La nuova guerra
di Ludovico Incisa di Camerana
Nella seconda metà di ottobre uscirà il nuovo libro di Ludovico
Incisa di Camerana, “Stati di guerra”, Ideazione editrice, 200
pagine, lire 24mila.
Un atto di guerra che ha infranto il mito dell’invulnerabilità e
la sicurezza non solo degli Stati Uniti ma di tutto il mondo
occidentale. Quello alle Torri gemelle è stato un attentato ma non
la prima “battaglia”. Per questo non è ancora possibile stabilire
di fronte a quale tipo di conflitto ci troviamo. Quella che
evolverà nei prossimi tempi non può essere “classificata” come una
guerra regionale: il terrorismo non conosce frontiere. Non è una
guerra totale né una guerra ideologica. E non è neppure una guerra
di religione, pur essendolo per una sola delle due parti - quella
dei terroristi - perché l’integralismo islamico non possiede la
forza espansiva del comunismo o del nazifascismo e si presenta
come un fenomeno minoritario. Non può trattarsi di una guerra
economica. Nonostante le perdite subite dalle borse di tutto il
mondo, non è stato in alcun modo messo in discussione il controllo
delle risorse. Quella che ci coinvolgerà non è una guerra sociale
che contrappone il Nord e il Sud del mondo, i popoli ricchi e
popoli poveri, dal momento che i protagonisti di questa guerra
sono proprio gli eredi di quella borghesia finanziaria araba che
ha riempito di petrodollari le banche off shore, sperperandoli
piuttosto che impiegandoli in un processo di sviluppo serio e
continuo.
E’ probabile che si troverà una definizione appropriata di questo
conflitto soltanto quando verrà definita la strategia di medio
periodo.

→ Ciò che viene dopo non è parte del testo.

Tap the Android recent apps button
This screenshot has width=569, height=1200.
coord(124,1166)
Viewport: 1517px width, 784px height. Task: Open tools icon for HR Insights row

La lotta al terrorismo, del resto, può essere condotta
secondo due direttrici principali: da una parte eliminando
radicalmente il nucleo attivista, i commandos, e i suoi complici,
dall’altra contrapponendo il terrore al terrore. Esiste una rete
di solidarietà che fa da cornice ai nuclei centrali guerriglieri.
Gli esperti militari americani e israeliani della controguerriglia
hanno elaborato e applicato in passato una strategia: quando non
si isolano i diretti responsabili, si colpiscano le organizzazioni
laterali, i fiancheggiatori, gli stessi simpatizzanti scoraggiando
con le buone o le cattive le complicità attive e latenti.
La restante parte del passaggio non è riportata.